Colheita de trigo no RS pressiona preços e valor pago ao produtor cai até 27% abaixo do mínimo da Conab
A intensificação da colheita de trigo no Brasil, especialmente no Rio Grande do Sul, tem provocado forte queda nos preços do cereal em diversas regiões monitoradas pelo Cepea (Centro de Estudos Avançados em Economia Aplicada). Enquanto no Paraná as chuvas atrasaram os trabalhos e sustentaram momentaneamente as cotações, a tendência de desvalorização se consolida em nível nacional.
De acordo com o levantamento mais recente do Cepea, os valores pagos aos produtores estão bem abaixo do preço mínimo garantido pela Política de Garantia de Preços Mínimos (PGPM), administrada pela Conab (Companhia Nacional de Abastecimento). O valor de referência é de R$ 78,51 por saca de 60 kg, mas na última sexta-feira (7), o preço médio foi de R$ 57,52/sc, o que representa 27% abaixo do mínimo. No Oeste do Paraná, a cotação ficou em R$ 63,95/sc, diferença negativa de 19%.
Essa defasagem acende o alerta para uma possível intervenção federal no mercado, a fim de garantir a remuneração mínima aos produtores e evitar prejuízos mais severos ao setor. Entre os mecanismos previstos pela PGPM estão as Aquisições do Governo Federal (AGF) e o Prêmio Equalizador Pago ao Produtor (Pepro), utilizados em períodos de forte desvalorização.

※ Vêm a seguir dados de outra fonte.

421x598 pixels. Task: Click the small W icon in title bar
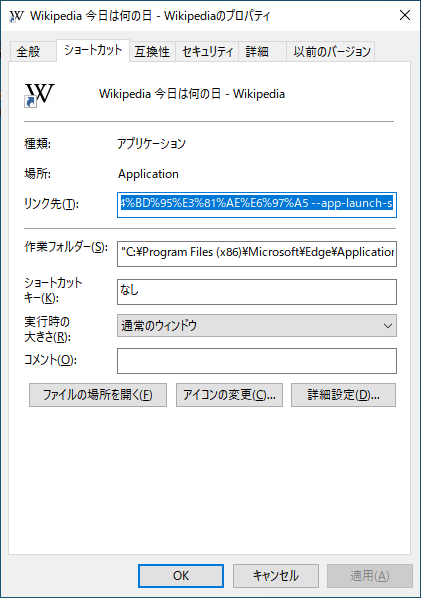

A situação preocupa especialmente os produtores do Sul do país, principal região tritícola do Brasil. O avanço da colheita elevou a oferta interna em um momento de demanda retraída, o que intensifica a pressão sobre os preços. Além disso, o trigo nacional enfrenta concorrência direta com o importado, favorecido pela valorização do real frente ao dólar e pelos preços internacionais mais competitivos.
O Cepea aponta ainda que, embora o excesso de chuva tenha limitado a colheita em algumas áreas do Paraná, o efeito não foi suficiente para reverter a tendência de baixa no médio prazo. Caso a desvalorização persista, o governo poderá ser levado a acionar políticas públicas de apoio para equilibrar o mercado e garantir a viabilidade econômica da cultura.
A queda dos preços impacta diretamente o planejamento da próxima safra e pode influenciar na redução da área plantada, afetando a oferta futura do cereal. Para o consumidor, a influência é indireta: mesmo com o recuo nos preços ao produtor, os custos industriais e logísticos permanecem altos, impedindo uma queda significativa nos valores de produtos derivados, como farinha e pão.
Diante desse cenário, o setor aguarda medidas do governo federal que possam mitigar as perdas e restabelecer um ambiente minimamente sustentável para a comercialização do trigo brasileiro.